▶ [EXERCISE AIM]:
Reproduce verbatim the part of the material that opens with the line containing "Open 测试专用.pdf link in figure 2.3.3 row" and closes with the line containing "Where should I", leaving the pictures out of your answer.

▶ [EXERCISE MATERIALS]:
☆ ☆ ☆ ☆
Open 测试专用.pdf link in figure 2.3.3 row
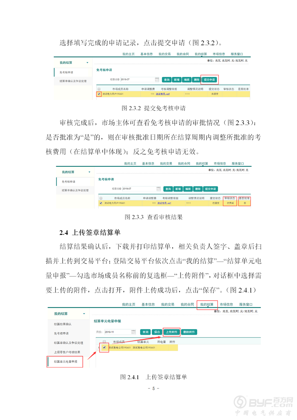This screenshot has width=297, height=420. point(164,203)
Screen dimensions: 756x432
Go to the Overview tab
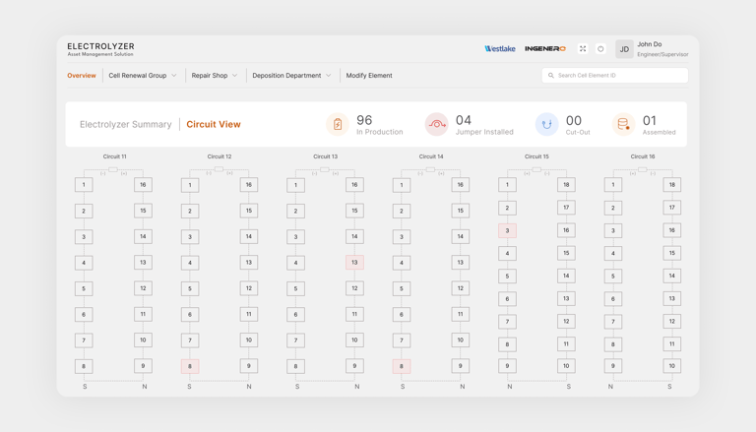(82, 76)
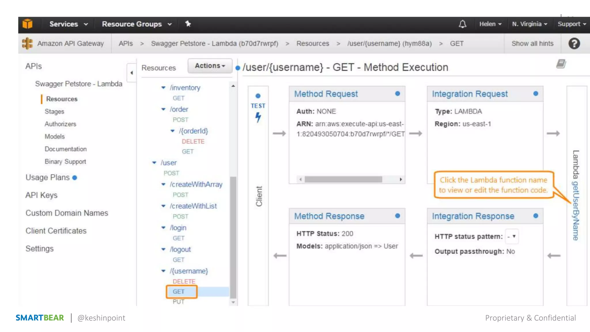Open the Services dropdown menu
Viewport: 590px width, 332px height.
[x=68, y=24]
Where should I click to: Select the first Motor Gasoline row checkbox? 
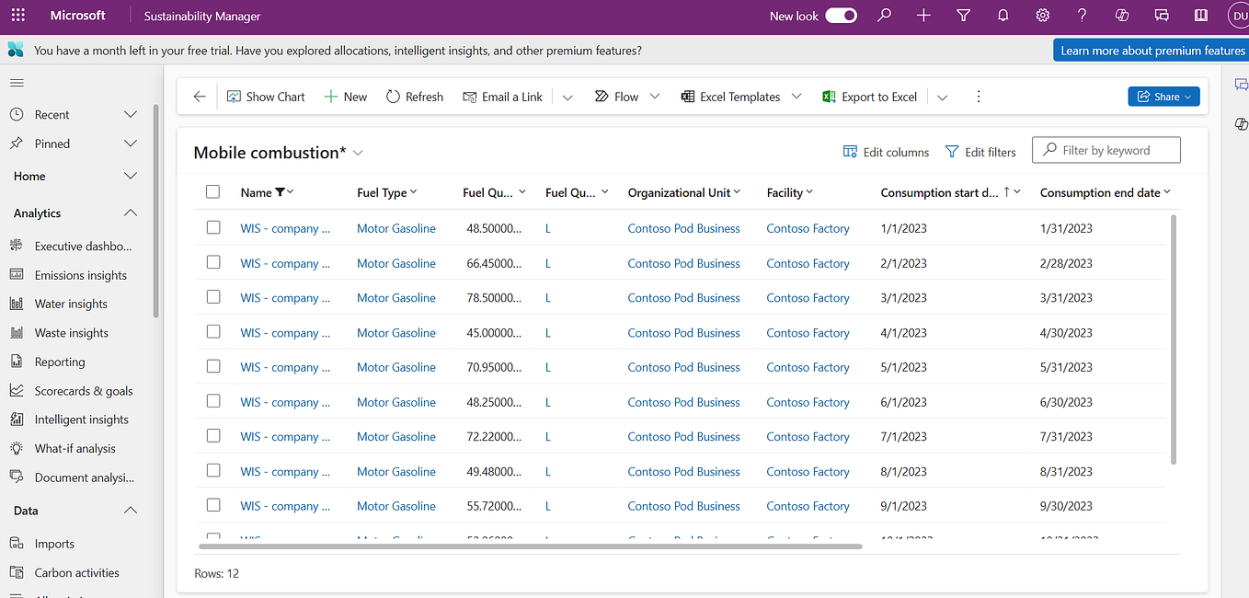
☆ ☆ ☆ ☆
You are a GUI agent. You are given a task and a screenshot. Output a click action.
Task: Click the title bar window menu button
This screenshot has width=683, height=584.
☆ ☆ ☆ ☆
▶ [EXERCISE RESPONSE]:
Open 测试专用.pdf link in figure 2.3.3 row
This screenshot has width=297, height=420. point(164,203)
Screen dimensions: 756x432
Go to the Overview tab
(82, 76)
Open the Services dropdown menu
Viewport: 590px width, 332px height.
[x=68, y=24]
Where should I click to: Select the first Motor Gasoline row checkbox? 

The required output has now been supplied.